By Mardi Wilson
Last month I attended a breakfast meeting about the Greater Bay Area in China, which comprises Hong Kong, Macau and nine cities in the neighbouring Guangdong province. I came away from the discussion really quite excited about what could develop in the coming years.
Why do I think this will be exciting?
For me, I am always interested what trends and economic changes are going to impact the workforce, so the potential to open up a wider pool of skilled and experienced labour would be welcome in the Hong Kong area and possibly a new way of attracting talent to the region.
However, for the legal sector — it’s not to say that overnight the market will suddenly have an influx of lawyers from over the China border. Quite the opposite in reality. Hong Kong and China operate under different legal jurisdictions. Many of the financial institutions and multinational corporations in Hong Kong look for global experience with their in-house legal teams. Will they be able to find home grown lawyers in the Greater Bay Area with the skill sets needed? Or will they still have to look overseas as is sometimes the case?
That said, opportunities will certainly grow and looking at the long game, this makes a lot of sense. There is a rapidly increasing appetite for Mandarin speaking lawyers with great legal experience. I can see the possibility of legal skill sets of lawyers developing with time, raising the bar of legal work — regardless of whether they are mainland China or Hong Kong lawyers. Private practice firms will be able to access to lawyers in a wider job market and be able to deliver on China-related matters more easily. In-house legal teams frequently operate across offices in mainland China and Hong Kong, meaning that attracting talent to work in a different (lower cost) office location could be a benefit to the business.
Greater mobility of people in the area could mean that we see people living in one part of the Greater Bay Area and working in another. This is not unheard of by any means, it’s just a question on what kind of commute are people prepared to do. The transportation links are already in place to facilitate this with both the Hong Kong-Zhuhai-Macau Bridge and the Hong Kong–Guangzhou High Speed Train. After all, in Europe there are commuters that live in Brighton and travel 1.5-2 hours to London, people who live on the French/German sides of the side of the border but commute to Switzerland for work.

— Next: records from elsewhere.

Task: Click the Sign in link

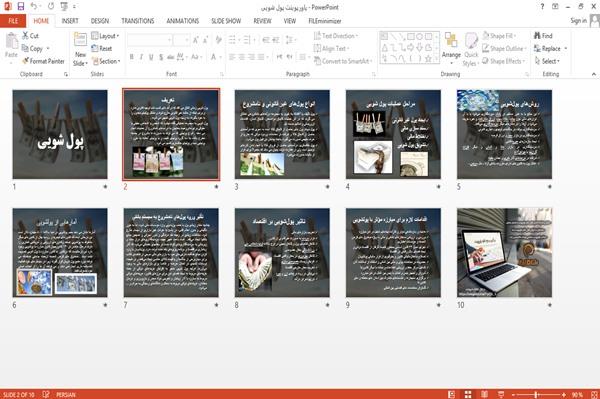Action: [578, 21]
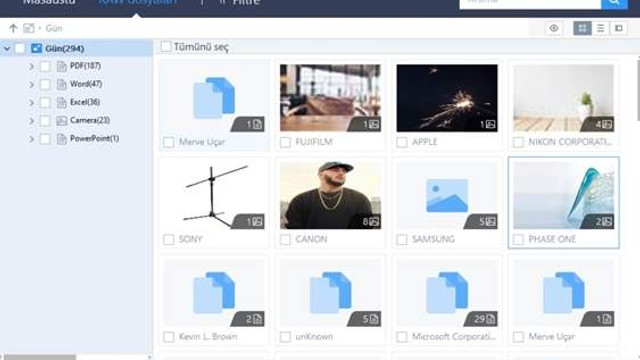The height and width of the screenshot is (360, 640).
Task: Check the Tümünü seç checkbox
Action: coord(166,47)
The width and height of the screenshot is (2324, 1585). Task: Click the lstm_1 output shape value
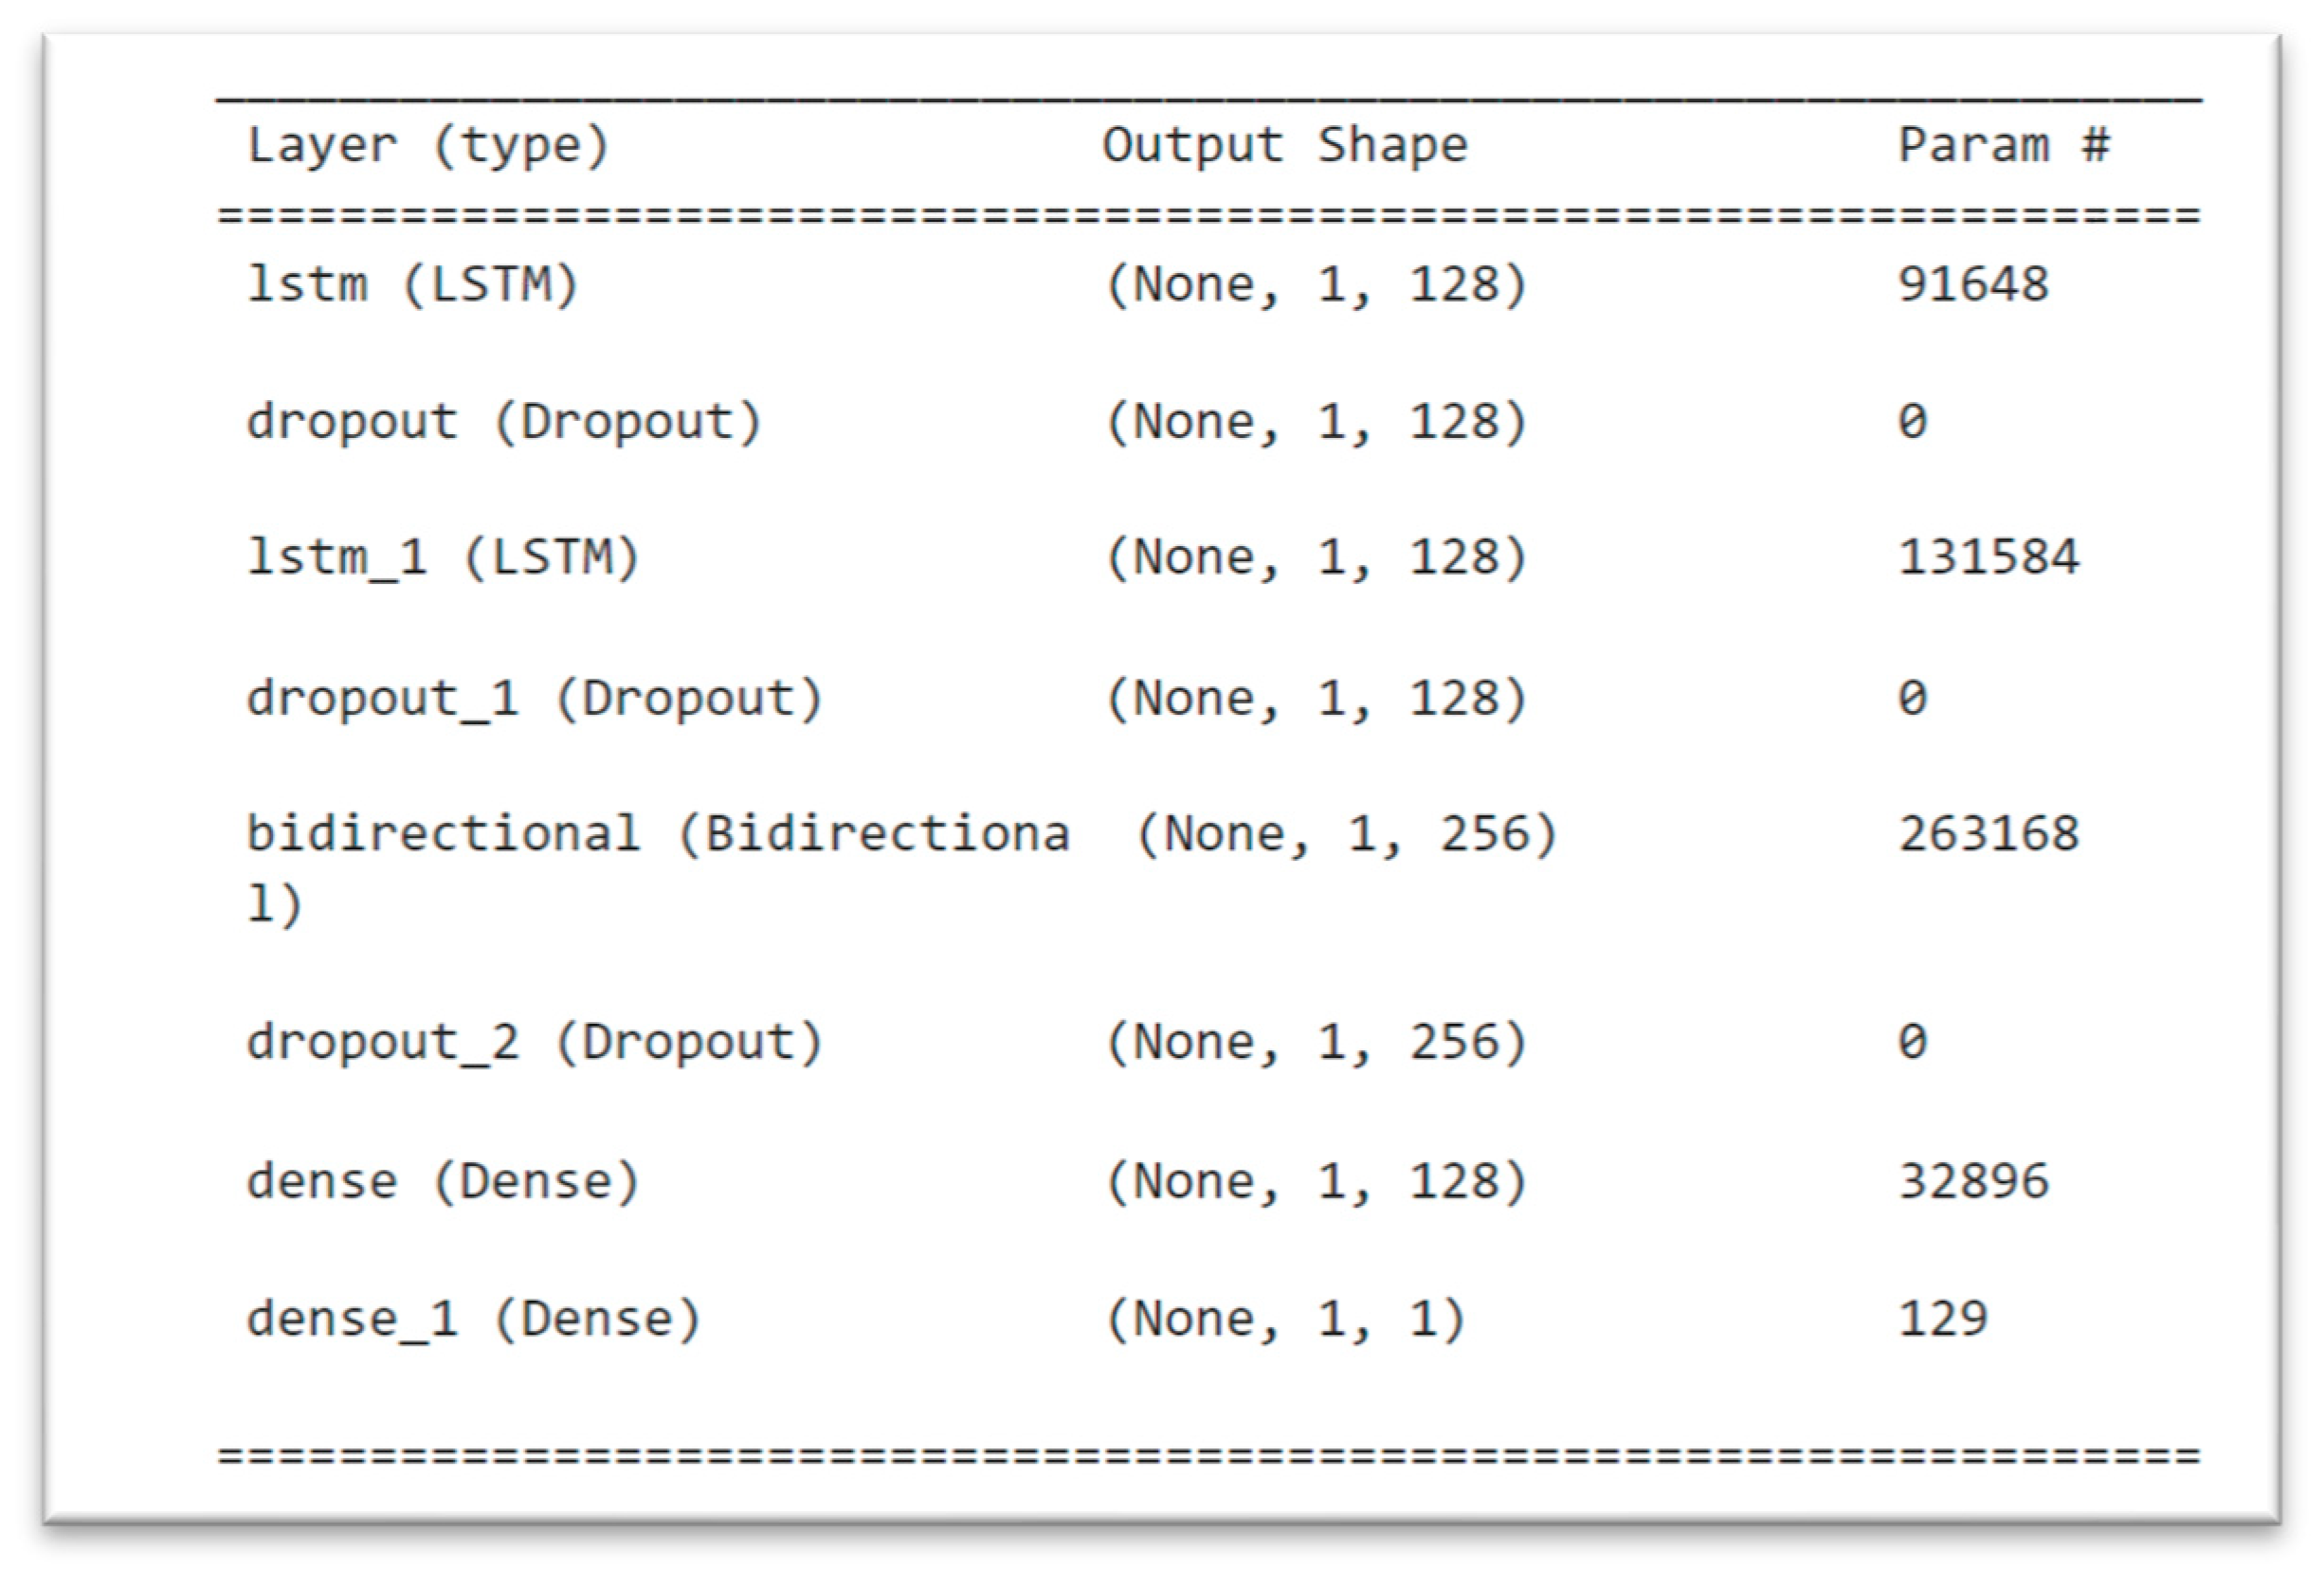pyautogui.click(x=1316, y=558)
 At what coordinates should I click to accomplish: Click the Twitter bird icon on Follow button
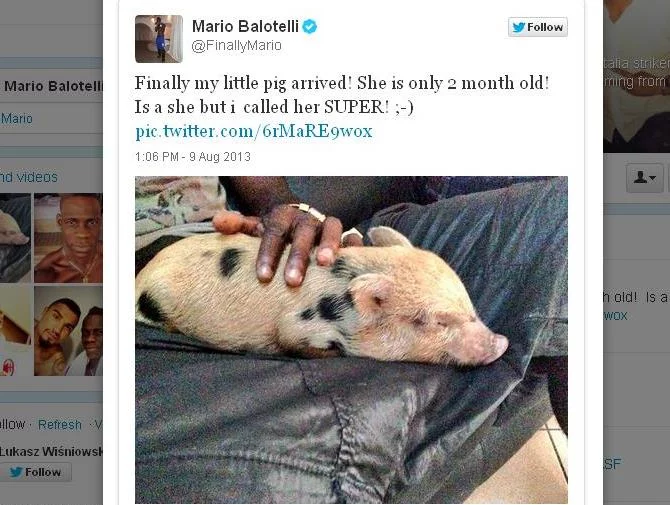tap(518, 27)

There are still questions about immigration, tax status and as I’ve mentioned, legal qualifications, that will need to be smoothed over. For the foreseeable future, it is immediately obvious that the high cost of living in Hong Kong could be eased by making it possible to live elsewhere, more cheaply, in the Greater Bay Area. Will the government plans for the Greater Bay Area be too good to resist when it comes to working and moving around the region? We’ll just have to wait and see.